A much bigger problem are characters. The book throws such a huge number of them at the reader, most with minimal characterization. The usual solution for that would be to focus on a very small group of characters first, then once the reader is comfortable with them to shift a few people in and a few people out of the focus - the kind of storytelling the first few books of Song of Ice and Fire do (then it sort of fails in books 4 and 5, especially with Meereen fail, but that's a completely unrelated issue).

Pretty much every time a character from a few chapters ago was mentioned I was completely lost who the hell was that - or even what was that character's species, gender, or home world since names are of very little help - it's fine to have completely alien naming system, but why not have some kind of gender endings and very distinct names for dragons etc. to help the reader a little? (there are some attempts at such system, but it maybe affects 10% of characters only).

That's another difference between fanfics and original fiction. In a fanfic you can throw as many characters at the reader as you wish, since most of them are known already (even if in a different version), or if not they at least fit in reader's mental image of the world somehow. If someone was described as "first-year Muggleborn Ravenclaw witch" that already gives you a huge amount of context for what they might be like, and what their relationships with different groups of characters (like teachers, racist Slytherins, etc.) might be. Or if the work takes place in a "realistic" setting, you can can usually take advantage of the tropes, and understand what it means when someone is a donut-loving fat white cop near retirement age. In original fiction in a fantasy world neither of these cluthes work, so you have to be really careful about how you present the characters so they don't overwhelm the reader.

It gets a bit better towards the end, when the rate of characters introduction slows down a bit and most get at least some action to help the reader understand who they are and what they are like.

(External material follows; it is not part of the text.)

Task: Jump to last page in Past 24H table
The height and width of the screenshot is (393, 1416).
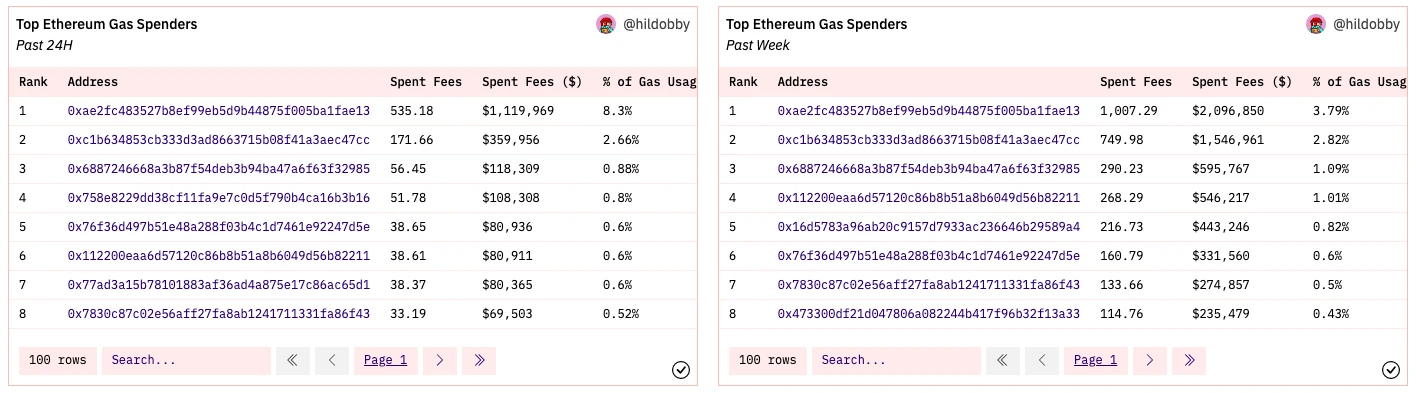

And then there's plot... (I hopefully avoided major spoilers) That I feel is by far the weakest point of the book. There's something like five inexplicable and mostly unrelated major magical technology breakthroughs during relatively short timespan of the book, there are two romantic subplots, first of them ended out of nowhere, and then the second one started out of nowhere, charaters behave in ways that don't make much sense (going back to the point where there are too many characters but they receive very little characterization so it's impossible to figure out what their personalities are). There's also the "OMG, I must drop everything now and help the sick" subplot, which was way way more hilarious in Harry Potter and the Method of Rationality when Harry was wondering if vegetables might or might not be sentient. There are also some off-screen deaths and other major events happening with no relation to anything.

I wouldn't count any of that "unrealistic", it just feels more like we're watching a National Geographic program about Elcenia, and that's just stuff that happens to take place during filming, not like it's a real story the author wanted to tell.

tl;dr 2/5 stars. Just read Luminosity instead, even if you didn't like Twilight at all. Everybody should read Luminosity.